**TEXTO PROPORCIONADO:**
######

La demiurgia empalabradora de Montejo es una réplica metafísica que tiene sus raíces primigenias en su hogar apacible que décadas después denominó “El Taller Blanco”. No en vano el poeta titula uno de sus más reconocidos y enjundiosos textos ensayísticos El Taller Blanco, inequívoco homenaje al autor de sus más firmes influencias vitales. Una imagen insustituible de la labor taumatúrgica que encarna todo auténtico creador cuya mirada siempre estuvo colocada en ese tiempo indeterminado que llamamos futuro. La palabra fundante del poeta dejó para la posteridad un testimonio de ineludible consulta sólo comparable a los aportes de Andrés Bello, Pérez Bonalde, Ramos Sucre y otros poquísimos aristócratas del espíritu que edificaron los fundamentos de “la casa del ser” de nuestra venezolanidad. Su cosmovisión literaria, su welstanchauung estético-poética superó largamente los poderes hechizantes de la facticidad mundana de la vulgata terrenal humana y estableció, por medio del contrapoder del verbo imaginístico, otro mundo (una terredad) más humano y digno de ser vivido a plenitud.

######

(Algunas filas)
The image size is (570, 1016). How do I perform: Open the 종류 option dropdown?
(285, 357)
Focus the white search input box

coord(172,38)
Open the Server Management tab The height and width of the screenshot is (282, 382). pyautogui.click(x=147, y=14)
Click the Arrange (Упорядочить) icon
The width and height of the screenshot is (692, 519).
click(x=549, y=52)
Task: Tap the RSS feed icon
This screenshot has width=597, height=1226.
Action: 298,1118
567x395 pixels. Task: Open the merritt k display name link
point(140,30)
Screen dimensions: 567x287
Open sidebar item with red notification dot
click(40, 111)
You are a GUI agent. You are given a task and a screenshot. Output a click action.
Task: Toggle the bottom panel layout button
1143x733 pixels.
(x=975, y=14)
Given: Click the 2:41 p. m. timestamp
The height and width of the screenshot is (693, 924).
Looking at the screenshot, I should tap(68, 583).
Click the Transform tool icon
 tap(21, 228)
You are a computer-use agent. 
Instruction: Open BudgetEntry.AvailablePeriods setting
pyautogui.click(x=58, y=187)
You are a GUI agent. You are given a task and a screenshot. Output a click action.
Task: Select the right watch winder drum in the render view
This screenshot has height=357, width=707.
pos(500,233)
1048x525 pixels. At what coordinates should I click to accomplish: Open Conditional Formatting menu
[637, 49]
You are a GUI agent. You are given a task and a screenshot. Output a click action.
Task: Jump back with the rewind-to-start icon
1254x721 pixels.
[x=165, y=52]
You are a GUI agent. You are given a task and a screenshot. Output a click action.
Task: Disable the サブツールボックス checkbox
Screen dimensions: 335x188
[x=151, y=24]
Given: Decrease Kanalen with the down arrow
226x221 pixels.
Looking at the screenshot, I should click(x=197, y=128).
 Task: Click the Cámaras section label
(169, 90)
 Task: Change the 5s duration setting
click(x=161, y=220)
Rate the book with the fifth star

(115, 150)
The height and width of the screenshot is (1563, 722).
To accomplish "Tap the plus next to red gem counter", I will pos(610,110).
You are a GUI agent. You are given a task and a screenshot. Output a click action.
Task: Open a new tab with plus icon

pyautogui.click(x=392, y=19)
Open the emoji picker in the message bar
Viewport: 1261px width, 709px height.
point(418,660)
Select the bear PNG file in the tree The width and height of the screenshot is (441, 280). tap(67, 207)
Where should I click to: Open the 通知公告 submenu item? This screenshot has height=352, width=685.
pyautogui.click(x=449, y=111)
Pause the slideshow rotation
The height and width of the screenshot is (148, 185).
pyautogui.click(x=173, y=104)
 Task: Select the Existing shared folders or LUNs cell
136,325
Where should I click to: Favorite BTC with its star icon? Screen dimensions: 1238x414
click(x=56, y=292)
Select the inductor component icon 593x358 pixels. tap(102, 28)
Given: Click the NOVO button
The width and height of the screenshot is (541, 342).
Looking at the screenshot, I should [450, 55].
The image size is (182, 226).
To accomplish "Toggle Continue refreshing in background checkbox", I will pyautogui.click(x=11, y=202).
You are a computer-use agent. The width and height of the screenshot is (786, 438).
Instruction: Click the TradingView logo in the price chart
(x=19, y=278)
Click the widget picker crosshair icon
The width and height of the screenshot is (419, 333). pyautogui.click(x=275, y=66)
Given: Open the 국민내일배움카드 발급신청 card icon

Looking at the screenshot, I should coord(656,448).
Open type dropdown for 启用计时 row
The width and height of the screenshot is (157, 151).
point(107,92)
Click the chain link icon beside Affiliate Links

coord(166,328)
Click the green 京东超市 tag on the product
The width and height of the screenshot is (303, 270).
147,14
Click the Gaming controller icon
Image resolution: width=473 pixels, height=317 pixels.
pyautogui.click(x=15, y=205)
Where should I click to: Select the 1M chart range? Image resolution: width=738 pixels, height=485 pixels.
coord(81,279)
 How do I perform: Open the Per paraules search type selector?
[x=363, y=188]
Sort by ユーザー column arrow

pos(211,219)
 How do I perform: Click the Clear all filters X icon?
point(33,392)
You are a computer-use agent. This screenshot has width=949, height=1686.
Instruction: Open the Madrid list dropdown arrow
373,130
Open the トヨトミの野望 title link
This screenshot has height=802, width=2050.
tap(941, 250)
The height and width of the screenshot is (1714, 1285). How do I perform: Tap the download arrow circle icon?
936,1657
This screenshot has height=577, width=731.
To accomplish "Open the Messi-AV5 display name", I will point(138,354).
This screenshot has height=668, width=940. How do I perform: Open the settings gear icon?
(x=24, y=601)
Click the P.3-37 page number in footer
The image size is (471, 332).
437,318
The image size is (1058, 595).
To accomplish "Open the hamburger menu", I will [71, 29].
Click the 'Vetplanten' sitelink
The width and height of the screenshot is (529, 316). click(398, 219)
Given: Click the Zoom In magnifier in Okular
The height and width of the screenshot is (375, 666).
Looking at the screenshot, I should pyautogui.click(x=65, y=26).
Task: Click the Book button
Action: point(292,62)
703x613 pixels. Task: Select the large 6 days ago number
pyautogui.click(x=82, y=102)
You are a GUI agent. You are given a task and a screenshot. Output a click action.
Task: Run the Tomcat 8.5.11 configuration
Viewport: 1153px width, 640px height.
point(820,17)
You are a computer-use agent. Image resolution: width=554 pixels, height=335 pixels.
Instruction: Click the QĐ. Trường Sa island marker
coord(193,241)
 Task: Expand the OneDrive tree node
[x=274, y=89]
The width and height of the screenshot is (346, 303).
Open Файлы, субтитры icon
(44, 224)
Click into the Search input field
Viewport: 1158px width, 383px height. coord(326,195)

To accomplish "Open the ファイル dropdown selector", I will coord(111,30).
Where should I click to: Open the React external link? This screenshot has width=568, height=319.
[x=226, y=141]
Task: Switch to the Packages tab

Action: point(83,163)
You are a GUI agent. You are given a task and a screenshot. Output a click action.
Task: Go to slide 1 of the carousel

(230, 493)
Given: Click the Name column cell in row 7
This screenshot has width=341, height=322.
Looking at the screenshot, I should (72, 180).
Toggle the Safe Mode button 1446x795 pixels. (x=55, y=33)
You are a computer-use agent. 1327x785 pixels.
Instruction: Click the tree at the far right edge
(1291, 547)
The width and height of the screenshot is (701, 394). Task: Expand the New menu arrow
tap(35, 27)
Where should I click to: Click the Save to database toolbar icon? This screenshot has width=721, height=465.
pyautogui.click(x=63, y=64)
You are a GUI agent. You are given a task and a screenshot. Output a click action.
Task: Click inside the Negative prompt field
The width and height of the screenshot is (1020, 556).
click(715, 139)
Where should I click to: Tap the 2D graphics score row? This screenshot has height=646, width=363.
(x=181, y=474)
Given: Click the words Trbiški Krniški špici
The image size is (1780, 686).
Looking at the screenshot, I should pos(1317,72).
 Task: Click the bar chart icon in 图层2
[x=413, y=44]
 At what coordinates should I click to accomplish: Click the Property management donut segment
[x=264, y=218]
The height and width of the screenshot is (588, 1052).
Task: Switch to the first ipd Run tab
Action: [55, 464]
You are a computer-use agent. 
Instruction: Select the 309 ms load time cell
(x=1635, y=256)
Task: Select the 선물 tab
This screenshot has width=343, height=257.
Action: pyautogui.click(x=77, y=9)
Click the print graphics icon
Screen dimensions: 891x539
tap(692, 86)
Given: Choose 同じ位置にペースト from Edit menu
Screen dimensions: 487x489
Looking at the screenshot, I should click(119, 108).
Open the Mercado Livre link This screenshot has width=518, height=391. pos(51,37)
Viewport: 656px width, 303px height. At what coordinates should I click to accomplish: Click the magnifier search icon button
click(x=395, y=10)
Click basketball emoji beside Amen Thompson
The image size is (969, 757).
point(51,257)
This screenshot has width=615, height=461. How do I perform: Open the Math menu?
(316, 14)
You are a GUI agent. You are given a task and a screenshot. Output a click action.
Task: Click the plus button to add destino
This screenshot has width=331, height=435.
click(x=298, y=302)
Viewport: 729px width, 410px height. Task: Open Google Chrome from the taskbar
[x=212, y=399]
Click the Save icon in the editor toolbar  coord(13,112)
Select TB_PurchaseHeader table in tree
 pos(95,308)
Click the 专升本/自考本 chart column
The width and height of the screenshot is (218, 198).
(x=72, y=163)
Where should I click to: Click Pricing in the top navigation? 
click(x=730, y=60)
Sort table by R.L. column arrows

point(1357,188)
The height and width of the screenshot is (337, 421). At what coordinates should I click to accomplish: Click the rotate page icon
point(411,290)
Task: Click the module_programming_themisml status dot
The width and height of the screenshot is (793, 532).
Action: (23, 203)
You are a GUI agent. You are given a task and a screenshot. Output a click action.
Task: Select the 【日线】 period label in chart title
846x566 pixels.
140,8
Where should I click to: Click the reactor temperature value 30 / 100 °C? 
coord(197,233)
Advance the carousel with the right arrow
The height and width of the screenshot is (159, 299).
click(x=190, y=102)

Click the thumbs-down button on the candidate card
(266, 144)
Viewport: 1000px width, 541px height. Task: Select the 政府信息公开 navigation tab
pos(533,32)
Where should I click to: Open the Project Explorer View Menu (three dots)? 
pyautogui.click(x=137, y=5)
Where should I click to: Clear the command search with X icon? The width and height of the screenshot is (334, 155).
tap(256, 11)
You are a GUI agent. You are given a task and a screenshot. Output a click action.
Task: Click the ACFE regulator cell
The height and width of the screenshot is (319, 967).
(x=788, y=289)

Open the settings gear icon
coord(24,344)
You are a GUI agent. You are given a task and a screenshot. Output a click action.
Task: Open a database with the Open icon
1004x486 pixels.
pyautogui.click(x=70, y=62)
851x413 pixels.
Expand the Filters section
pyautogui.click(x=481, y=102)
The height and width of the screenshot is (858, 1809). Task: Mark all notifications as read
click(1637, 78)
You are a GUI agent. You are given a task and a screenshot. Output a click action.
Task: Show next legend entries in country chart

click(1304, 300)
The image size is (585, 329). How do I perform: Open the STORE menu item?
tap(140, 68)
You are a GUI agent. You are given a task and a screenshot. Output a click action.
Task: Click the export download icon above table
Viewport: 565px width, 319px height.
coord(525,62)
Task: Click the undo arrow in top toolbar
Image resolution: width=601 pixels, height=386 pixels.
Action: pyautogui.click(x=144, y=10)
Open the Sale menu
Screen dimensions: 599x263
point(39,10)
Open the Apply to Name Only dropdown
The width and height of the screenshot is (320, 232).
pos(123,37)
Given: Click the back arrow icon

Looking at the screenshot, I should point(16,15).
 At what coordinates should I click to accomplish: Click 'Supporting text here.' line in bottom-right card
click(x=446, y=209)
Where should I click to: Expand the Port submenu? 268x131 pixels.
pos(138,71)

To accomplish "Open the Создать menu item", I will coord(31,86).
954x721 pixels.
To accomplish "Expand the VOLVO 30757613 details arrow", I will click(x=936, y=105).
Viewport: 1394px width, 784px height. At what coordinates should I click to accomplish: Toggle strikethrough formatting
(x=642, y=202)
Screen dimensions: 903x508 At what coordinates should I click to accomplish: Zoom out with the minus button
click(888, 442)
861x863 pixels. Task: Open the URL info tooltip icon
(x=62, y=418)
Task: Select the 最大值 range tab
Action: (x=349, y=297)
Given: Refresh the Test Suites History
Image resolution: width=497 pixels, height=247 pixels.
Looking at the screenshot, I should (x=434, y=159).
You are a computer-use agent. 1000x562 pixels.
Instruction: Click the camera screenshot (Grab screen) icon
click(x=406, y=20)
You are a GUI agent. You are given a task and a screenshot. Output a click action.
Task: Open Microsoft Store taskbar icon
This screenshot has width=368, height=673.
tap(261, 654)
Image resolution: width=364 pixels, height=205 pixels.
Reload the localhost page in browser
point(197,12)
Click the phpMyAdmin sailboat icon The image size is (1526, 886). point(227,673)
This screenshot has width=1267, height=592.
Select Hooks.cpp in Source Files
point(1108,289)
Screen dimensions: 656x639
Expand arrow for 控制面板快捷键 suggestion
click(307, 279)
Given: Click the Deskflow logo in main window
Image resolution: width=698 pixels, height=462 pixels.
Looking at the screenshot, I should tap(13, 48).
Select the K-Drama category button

######

Reescribe en forma de lista el párrafo del texto sobre Montejo que empieza con «La demiurgia empalabradora de Montejo» y conserva sus hechos principales.

**RESPUESTA ESPERADA:**
- La creación poética de Montejo tiene sus raíces en su hogar apacible, al que décadas después llamó «El Taller Blanco».
- Uno de sus textos ensayísticos más reconocidos se titula El Taller Blanco y es un homenaje al autor de sus más firmes influencias vitales.
- Su palabra dejó un testimonio de consulta ineludible, comparable solo con los aportes de Andrés Bello, Pérez Bonalde, Ramos Sucre y muy pocos más que edificaron los fundamentos de «la casa del ser» de la venezolanidad.
- Su cosmovisión literaria superó la facticidad mundana y, mediante el verbo imaginístico, estableció otro mundo (una terredad) más humano y digno de vivirse a plenitud.